AIM OF THE EXERCISE » Having located "This screenshot has" in the listing below, write out its line and every following line exactly, last line included, without the pictures.

___ AVAILABLE DATA

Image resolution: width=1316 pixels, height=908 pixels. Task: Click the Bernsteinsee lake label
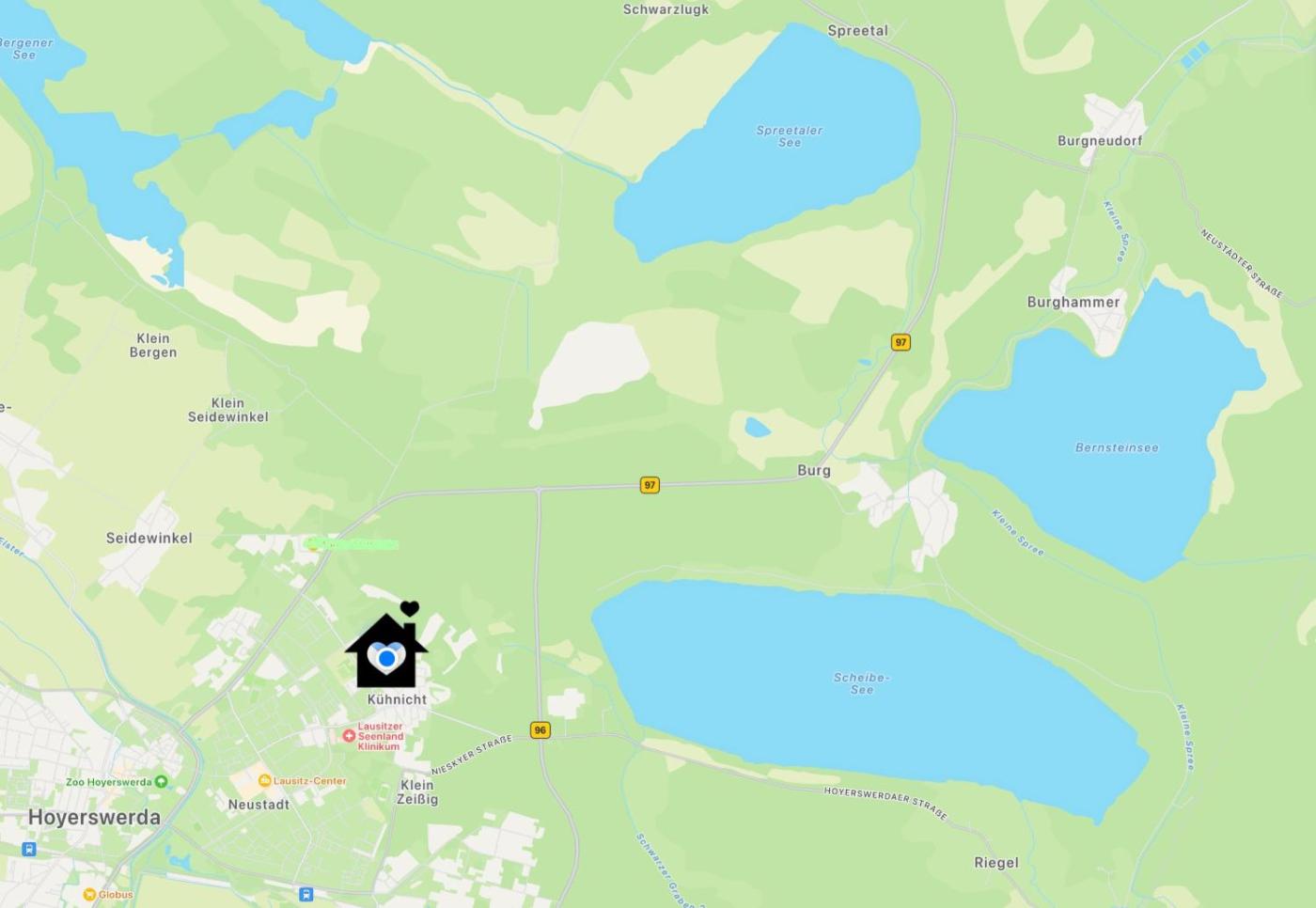[x=1117, y=447]
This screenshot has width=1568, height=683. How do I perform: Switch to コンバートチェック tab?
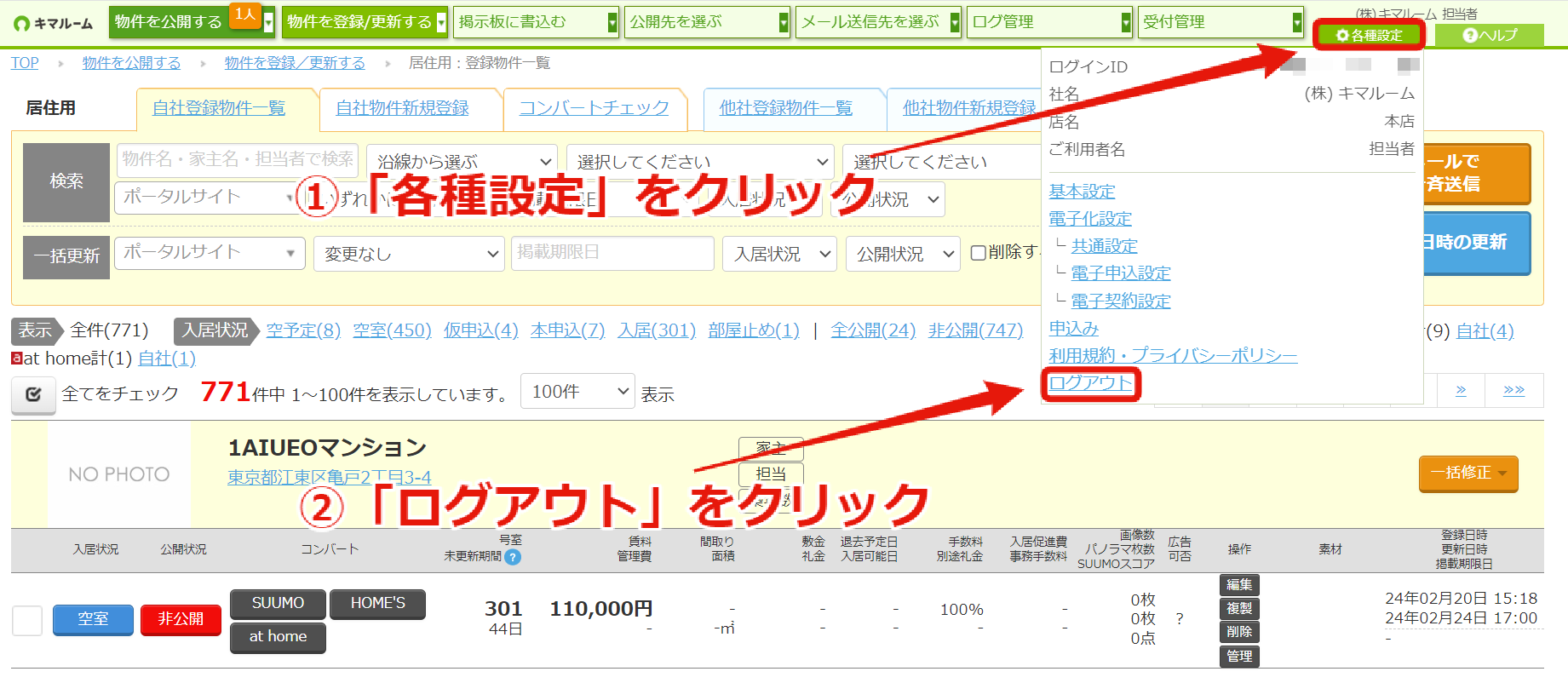594,108
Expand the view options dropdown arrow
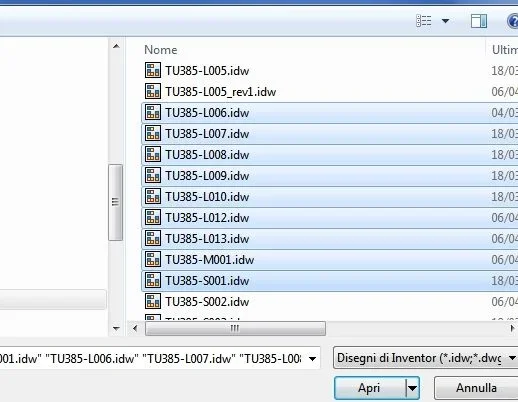Viewport: 518px width, 402px height. pos(445,21)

______

THE ANSWER »
This screenshot has width=1568, height=683. How do I perform: Switch to コンバートチェック tab?
594,108
Expand the view options dropdown arrow
Viewport: 518px width, 402px height. pos(445,21)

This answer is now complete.